The distribution of weights from glmnet is much smoother:

grafik

Sorry that this response has become so long and thank you very much, again, for your answers. So to sum up, my questions are:

  1. Is the implementation of TAopt with trackingPortfolio correct?
  2. Adjusted vs. unadjusted prices
  3. Tracking error: What would be an acceptable tracking error, given my simulation above? Should I check the results for TAopt, since the tracking error is higher than with glmnet?
  4. Any comments you might have on the stability of selected stocks and the distribution of portfolio weights.

Several years ago by now, I also studied econometrics, but I was never concerned with these types of portfolio optimizations. I simply have the feeling that there must be a better way than my glmnet method that I have just 'made up' (although there are some papers using glmnet for portfolio optimization, I think).

Best, Christian

Edit: I have updated the figure and numbers for TAopt. I think I reported the results with adjusted instead of unadjusted prices before. The results are from a backtest with window of 150 days, let me rerun the test with a window of 40 days over night...

Thie1e commented 1 year ago

Here's the backtest based on TAopt and a CV-window of 40 days (trainset still a moving window of the last 500 days):

grafik

This time I get a tracking error of 4.7% and a slightly lower ann. return. It seems to me that these differences are somewhat random, caused by the different CV-window lengths.

enricoschumann commented 1 year ago

1) I had a quick look, and it seems okay. (But to be sure, I'd need a code example I can really run.) Is there any particular reason why you used method "ls" in trackingPortfolio? This will be much slower than "qp".

2) Unadjusted prices are what you trade. So it is fine to use them.

3) There is no single answer to that question; but a difference in tracking errors of three percentage points (as between TAopt and glmnet) is huge (provided that the glmnet answers do not violate any constraints).
So my guess is that TAopt would need more time to find a good solution. But it's hard to say without a reproducible example.

4) TAopt is a stochastic method, and so repeated runs might have different results. However, this randomness can be made very small, by allowing more iterations. This is discussed a lot in the NMOF book, and also in https://link.springer.com/article/10.1007/s10732-010-9138-y or https://papers.ssrn.com/sol3/papers.cfm?abstract_id=1140655 .

Thie1e commented 1 year ago

Hi Enrico,

thank you for answering again.

  1. I used "lm" because "qp" was giving errors, but it does not do that anymore. So I switched to "qp".
  2. I was unsure what the standard method for reporting the tracking error is, but without annualization it seems to be simply sd(index_returns - portfolio_returns).
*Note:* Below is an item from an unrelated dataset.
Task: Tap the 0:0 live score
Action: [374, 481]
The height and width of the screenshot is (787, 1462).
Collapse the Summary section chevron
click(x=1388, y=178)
Then with daily rebalancing over a test period of 84 days NMOF gives a TE = 0.0013 and glmnet has a TE = 0.0014 (but with lower turnover). So very close.
  3. Yes, I have increased the parameters of TAopt a lot (close to the ones used in the manual) and the results are more stable now.

I think I have a better understanding of methods for index tracking now and since I got trackingPortfolio to work in TAopt I am going to close this issue now. Thanks again for your help.